Orillia, Ontario

In 2007, Orillia resident Rodney Frost was charged under the City's Clean and Clear bylaw which limited the height of weeds and tall grass to 20 cm (8 inches).  Facing the loss of his meadow, Frost challenged the bylaw.  After much discussion, the City agreed to review their bylaw.

Unfortunately, it chose to mimic the flawed Toronto bylaw.  On a positive note, Orillia officials did recognize that "natural gardens" had a valid place in the City.  One small step....

Man-made oasis or eyesore?; City reviews clean and clear bylaw

by Teviah Moro in the Orillia Packet.

Uncut grass and weeds or personal natural garden oasis? Classic car or rusting eyesore?

Those questions of perspective are just two relating to a handful of issues addressed in a review of the city's clean and clear bylaw meant to update the complicated legislation.

"It was quite detailed," Coun. Joe Fecht said about a report authored after several meetings of an ad-hoc committee struck to examine the bylaw.

"The process was certainly enlightening in trying to understand a piece of legislation that needed to be updated," said Fecht, who chaired the ad-hoc committee made up of councillors Wayne Gardy, Ralph Cipolla and Michael Fogarty.

Recommendations in the report, up for discussion during tonight's council meeting, deal with jurisdiction, inoperative vehicles, natural gardens, appeals, enforcement policies and bylaw applicability.

Staff from different departments also gave input during the review.
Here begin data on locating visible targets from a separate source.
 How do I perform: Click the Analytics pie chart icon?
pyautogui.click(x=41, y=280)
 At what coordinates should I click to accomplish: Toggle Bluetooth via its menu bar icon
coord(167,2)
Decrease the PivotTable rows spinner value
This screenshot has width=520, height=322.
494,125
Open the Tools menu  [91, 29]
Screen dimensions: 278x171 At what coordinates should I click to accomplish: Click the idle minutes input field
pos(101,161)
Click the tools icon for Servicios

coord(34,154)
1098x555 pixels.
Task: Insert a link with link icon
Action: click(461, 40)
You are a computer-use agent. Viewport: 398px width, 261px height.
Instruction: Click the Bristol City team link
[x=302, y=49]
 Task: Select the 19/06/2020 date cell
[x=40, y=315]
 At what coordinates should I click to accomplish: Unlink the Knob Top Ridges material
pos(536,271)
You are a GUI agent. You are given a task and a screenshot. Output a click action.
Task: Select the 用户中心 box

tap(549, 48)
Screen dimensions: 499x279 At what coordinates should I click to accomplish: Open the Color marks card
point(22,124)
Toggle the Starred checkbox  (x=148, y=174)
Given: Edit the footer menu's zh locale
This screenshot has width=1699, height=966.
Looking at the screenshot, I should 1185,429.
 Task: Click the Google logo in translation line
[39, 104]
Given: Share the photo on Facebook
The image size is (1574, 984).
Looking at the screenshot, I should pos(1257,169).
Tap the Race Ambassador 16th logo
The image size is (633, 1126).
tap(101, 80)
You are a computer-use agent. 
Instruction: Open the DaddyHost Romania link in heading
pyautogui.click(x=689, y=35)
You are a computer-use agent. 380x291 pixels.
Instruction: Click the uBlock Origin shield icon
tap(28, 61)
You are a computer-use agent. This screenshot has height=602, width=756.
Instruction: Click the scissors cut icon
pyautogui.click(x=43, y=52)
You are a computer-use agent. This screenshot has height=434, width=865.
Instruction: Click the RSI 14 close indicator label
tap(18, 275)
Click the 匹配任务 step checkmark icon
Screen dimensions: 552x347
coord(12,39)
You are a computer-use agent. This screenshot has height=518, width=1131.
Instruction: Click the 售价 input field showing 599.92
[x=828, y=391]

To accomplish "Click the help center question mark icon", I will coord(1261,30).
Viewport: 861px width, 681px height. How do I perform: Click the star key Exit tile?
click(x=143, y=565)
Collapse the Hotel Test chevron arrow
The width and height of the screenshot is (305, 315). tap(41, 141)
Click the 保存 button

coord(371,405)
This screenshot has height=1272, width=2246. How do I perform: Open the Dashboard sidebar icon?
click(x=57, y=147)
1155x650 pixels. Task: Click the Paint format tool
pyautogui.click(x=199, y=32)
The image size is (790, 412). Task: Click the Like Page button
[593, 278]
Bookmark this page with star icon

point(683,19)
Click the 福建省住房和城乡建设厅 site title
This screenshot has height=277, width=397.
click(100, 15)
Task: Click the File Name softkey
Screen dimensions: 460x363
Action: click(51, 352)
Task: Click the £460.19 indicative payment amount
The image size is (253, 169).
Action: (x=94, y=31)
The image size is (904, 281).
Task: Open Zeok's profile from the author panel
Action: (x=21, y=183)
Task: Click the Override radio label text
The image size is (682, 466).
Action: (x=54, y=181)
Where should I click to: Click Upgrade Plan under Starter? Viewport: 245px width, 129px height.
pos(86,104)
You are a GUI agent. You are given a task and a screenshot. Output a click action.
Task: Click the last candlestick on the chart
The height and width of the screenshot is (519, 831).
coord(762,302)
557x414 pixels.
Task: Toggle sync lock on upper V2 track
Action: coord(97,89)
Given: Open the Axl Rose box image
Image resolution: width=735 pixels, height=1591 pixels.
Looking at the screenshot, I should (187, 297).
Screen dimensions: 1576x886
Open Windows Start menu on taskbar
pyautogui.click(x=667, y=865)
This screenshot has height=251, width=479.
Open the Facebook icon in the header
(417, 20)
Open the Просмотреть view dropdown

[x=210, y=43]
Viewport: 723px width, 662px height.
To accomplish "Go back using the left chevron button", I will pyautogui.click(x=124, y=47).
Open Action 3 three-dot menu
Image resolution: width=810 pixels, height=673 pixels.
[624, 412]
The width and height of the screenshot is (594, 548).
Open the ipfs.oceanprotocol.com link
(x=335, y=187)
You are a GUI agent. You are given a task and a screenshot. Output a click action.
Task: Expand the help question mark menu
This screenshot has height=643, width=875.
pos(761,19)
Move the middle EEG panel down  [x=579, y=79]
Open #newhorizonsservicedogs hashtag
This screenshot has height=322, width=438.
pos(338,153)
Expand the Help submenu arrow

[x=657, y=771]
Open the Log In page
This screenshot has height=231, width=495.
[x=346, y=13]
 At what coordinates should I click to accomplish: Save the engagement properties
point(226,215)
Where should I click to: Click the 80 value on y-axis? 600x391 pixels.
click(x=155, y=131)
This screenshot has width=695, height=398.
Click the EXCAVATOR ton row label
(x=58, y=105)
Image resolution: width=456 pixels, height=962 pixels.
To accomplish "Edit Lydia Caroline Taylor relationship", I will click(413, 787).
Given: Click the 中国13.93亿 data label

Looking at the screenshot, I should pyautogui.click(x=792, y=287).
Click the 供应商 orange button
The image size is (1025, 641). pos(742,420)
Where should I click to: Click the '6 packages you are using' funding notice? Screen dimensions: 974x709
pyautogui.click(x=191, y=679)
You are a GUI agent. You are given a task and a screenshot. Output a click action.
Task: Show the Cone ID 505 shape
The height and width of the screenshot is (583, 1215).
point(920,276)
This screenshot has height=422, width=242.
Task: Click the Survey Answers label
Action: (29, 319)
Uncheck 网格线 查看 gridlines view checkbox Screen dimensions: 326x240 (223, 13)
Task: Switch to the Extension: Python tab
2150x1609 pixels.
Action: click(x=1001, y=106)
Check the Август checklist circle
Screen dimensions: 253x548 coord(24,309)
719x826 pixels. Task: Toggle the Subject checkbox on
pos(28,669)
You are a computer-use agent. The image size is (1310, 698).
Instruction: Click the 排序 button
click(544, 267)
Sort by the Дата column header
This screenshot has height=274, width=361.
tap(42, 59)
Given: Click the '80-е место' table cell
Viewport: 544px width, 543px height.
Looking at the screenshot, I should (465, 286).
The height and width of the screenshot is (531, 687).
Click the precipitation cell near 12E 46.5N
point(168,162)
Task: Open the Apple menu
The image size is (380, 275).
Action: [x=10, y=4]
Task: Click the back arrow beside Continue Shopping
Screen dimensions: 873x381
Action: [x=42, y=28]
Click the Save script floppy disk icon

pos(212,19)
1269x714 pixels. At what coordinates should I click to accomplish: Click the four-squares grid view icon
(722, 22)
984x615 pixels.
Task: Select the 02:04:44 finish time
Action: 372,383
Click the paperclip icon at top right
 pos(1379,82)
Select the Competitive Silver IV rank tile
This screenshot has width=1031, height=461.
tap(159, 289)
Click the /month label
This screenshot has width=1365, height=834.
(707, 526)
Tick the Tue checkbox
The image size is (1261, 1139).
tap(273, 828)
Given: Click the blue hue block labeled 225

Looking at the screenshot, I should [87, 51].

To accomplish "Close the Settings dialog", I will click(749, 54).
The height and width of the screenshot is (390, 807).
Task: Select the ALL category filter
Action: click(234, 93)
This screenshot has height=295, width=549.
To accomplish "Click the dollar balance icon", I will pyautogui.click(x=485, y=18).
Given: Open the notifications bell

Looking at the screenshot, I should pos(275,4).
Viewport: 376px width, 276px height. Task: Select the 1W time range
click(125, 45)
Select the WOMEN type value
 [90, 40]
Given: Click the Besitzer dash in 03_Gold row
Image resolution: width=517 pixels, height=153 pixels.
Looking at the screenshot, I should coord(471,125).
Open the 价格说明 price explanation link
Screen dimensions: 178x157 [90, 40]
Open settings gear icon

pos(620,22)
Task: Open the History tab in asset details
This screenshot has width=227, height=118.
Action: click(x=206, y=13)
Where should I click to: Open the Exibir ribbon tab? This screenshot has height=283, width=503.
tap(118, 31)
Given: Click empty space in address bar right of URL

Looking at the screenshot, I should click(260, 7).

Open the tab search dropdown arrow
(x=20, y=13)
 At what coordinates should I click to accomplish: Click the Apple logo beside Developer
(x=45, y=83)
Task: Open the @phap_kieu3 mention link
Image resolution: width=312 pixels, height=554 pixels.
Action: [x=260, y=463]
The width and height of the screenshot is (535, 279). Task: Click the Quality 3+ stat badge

Fecht said city councillors and staff regularly receive complaints relating to property standards across Orillia.

One nagging beef mentioned in the report had to do with the state of a yard at an Oxford Street residence.

"On my property, I have created a natural garden, in it I find inspiration and solace," Rodney Frost wrote in a letter to mayor and council.

In November, Frost attended a property standards committee hearing to respond to allegations from an unnamed complainant that he hadn't adhered to the city's clean and clear bylaw.

Though the committee agreed his garden "was indeed a garden," Frost explained he was compelled to write mayor and council since he was still receiving visits from bylaw officers.

"Your staff seem to be having a very difficult time interpreting the bylaw. I sympathize with them as it is vague, lacks a stated purpose, and is, in fact, illegal," he stated, noting a 1996 decision by the Ontario Court of Justice which ruled similar legislation in Toronto contravened the Charter of Rights and Freedoms.